Arte de Giorgio de Chirico
o escritório do meu pai era todo de vidro
e tinha um rio
que mais tarde descobri ser uma espécie de aquário aberto
no chão
mas quando menina eu imaginava que a água tinha brotado ali, simplesmente, apesar das mesas e dos papéis.

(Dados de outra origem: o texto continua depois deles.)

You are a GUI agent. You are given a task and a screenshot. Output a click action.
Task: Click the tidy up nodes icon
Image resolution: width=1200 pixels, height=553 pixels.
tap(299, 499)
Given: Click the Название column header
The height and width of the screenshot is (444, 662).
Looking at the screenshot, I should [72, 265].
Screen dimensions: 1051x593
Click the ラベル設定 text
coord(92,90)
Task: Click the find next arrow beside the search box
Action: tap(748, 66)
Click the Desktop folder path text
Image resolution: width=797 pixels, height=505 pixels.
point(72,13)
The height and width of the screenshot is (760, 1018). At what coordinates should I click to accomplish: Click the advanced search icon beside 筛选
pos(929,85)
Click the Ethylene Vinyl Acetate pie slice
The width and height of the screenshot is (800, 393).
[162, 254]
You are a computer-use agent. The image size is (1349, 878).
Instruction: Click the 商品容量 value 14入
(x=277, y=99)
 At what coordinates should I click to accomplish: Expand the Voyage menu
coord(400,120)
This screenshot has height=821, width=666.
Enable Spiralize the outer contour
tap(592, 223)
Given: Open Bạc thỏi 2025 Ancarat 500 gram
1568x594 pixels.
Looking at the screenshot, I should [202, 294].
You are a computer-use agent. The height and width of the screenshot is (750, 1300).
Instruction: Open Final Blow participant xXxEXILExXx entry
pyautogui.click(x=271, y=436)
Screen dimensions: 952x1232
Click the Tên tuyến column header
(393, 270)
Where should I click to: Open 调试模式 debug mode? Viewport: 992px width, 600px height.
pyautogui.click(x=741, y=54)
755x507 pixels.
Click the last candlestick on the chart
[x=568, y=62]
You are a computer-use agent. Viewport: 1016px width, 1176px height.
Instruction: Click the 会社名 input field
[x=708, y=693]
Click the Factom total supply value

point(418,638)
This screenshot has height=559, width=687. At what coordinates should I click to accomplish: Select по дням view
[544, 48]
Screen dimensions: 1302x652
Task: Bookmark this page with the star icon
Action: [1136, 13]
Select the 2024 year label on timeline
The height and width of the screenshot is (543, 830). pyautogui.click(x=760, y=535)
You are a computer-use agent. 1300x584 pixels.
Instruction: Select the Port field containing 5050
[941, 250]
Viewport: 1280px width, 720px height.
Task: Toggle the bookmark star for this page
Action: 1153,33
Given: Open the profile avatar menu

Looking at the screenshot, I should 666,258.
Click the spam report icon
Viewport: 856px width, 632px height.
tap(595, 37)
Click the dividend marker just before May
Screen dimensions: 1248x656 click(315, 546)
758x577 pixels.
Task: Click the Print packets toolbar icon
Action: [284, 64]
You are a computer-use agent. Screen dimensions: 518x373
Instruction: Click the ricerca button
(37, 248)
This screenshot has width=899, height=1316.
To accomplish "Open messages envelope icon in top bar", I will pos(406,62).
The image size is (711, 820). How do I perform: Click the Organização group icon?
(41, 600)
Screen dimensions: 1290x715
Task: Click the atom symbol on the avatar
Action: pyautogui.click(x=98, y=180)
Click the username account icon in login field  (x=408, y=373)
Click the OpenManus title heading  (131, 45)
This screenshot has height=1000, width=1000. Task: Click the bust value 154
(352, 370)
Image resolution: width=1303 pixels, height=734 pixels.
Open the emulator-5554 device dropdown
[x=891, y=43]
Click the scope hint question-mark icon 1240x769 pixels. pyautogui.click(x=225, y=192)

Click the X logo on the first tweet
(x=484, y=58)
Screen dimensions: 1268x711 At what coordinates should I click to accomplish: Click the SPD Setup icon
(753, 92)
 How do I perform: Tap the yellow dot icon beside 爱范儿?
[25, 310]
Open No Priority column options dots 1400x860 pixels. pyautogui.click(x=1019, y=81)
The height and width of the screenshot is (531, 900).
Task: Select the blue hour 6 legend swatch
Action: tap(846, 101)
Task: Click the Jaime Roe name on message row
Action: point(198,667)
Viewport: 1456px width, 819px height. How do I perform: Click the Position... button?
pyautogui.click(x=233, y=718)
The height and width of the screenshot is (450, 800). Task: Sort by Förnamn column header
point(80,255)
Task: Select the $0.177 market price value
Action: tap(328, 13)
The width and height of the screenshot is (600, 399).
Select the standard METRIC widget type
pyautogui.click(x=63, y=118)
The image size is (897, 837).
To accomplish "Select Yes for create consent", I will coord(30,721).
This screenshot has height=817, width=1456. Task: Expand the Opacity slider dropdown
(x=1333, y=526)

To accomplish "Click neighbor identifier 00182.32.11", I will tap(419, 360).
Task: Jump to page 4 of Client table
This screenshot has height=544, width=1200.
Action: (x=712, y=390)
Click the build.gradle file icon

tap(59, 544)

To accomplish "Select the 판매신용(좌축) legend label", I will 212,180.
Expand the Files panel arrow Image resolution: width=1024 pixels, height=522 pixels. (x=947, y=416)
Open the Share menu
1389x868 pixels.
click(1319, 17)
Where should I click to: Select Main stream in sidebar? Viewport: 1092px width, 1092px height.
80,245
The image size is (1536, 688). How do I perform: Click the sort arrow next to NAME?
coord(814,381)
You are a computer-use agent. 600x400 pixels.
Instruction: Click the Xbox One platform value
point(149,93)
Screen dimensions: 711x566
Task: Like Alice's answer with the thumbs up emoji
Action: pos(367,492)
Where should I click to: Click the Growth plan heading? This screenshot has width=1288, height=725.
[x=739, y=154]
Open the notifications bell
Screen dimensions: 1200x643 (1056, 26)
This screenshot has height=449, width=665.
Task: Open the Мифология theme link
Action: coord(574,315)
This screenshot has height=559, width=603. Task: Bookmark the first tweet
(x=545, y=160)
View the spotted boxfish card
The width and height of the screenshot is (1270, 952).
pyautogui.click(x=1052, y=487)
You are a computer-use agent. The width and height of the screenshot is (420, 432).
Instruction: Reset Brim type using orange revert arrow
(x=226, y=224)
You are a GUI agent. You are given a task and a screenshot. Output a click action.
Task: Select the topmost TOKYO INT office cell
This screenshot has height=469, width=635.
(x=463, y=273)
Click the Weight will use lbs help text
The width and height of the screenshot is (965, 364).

quem me buscava na escola era a secretária bibi
almoçávamos juntas
de preferência no restaurante da
beterraba, a cor que meus dentes ficavam, depois ela
me levava pro escritório de vidro
meu pai estava lá.
ele me dava um beijo
e sumia
às vezes eu tirava um cochilo no sofá da recepção. se ficava frio a bibi me cobria com o seu lenço tão
cheiroso,
atchim.
de repente meu tio chegava
de moto
eu acordava instintiva.
ele entrava com jaqueta de couro
e anéis, largava o capacete num canto
dava oi
pra bibi e fazia
um Carinho no meu cabelo.
( aquilo )
me dava uma
energia tão
Grande
eu saia correndo
pelo escritório
cantado
e usando as mãos
pra voar, fingir que voava
aos poucos eu
ia me acalmando, mas
não era fácil
depois que meu tio chegava meu coração virava um bicho.
minha mãe
costumava me buscar no final da tarde
me achava cansada
por conta das minhas olheiras
mas eu estava feliz e contava isso
pra ela
mãe,
eu Tô feliz.
ela me olhava como se eu fosse uma criança bêbada
de sono
-amanhã você volta. – a bibi me dizia
tão calma
eu ia embora olhando pra trás.
se não fosse ela pra cuidar de mim
ou o meu tio
pra me deixar daquele jeito encontrando vida em tudo, nas prateleiras, nas paredes
então minha alegria era o rio.
-peixe não chora? – eu perguntava.
-tem gente que também não.
mas além dos peixes
tinha uma tartaruga no aquário, ela era do tipo que podia sair da água sem morrer. direto eu pegava ela no colo
quem dera eu pudesse fazer o mesmo com os peixes, apesar de achar que eu me assustaria
com a viscosidade deles
e soltaria rápida
peixe na água
imaginando minha mão virando molusco.
pois eu pegava
a tartaruguinha
ela ficava se debatendo
-não adianta fazer isso, eu sou maior que você.
ela se escondia no casco
-sai daí.
eu enfiava o dedo
nos buraquinhos dela
meu tio chegava de moto
dizendo deixa
a pobre em paz e
voltava a tartaruga pro rio. ela nadava
até o fundo mais impossível onde eu não pudesse alcançá-la e
isso me aborrecia
ao mesmo tempo que eu sentia muita vergonha por ter levado bronca justamente do meu tio. não sou idiota eu dizia ou tentava dizer
e ele vinha
com aquele Carinho
no meu cabelo
me deixando de novo cheia
de energia.
a única parte triste do escritório
era quando a minha tia chegava.
ela entrava de salto geralmente de sexta
e dava um beijo meu deus na boca
do meu tio.
depois ela vinha
me dar um beijo também
eu fugia pro sofá
me cobrindo toda
com o lenço
como se ali fosse
meu túmulo
eu me sentia feia quando ela chegava
feia, sozinha, doente, morrendo
sua puta, um dia eu tive coragem de dizer.
meu pai quando ouviu isso
me arrancou do sofá a tapa
me bateu na cara, na bunda
(a tia chorando, a bibi pedindo
chega)
mas o pior
não foi a surra
que eu só fui sentir horas depois amortecida como eu estava pela raiva
o pior de tudo mesmo
foi apanhar na frente do meu tio que ficou
imóvel
assistindo aquele circo como se fosse pouco.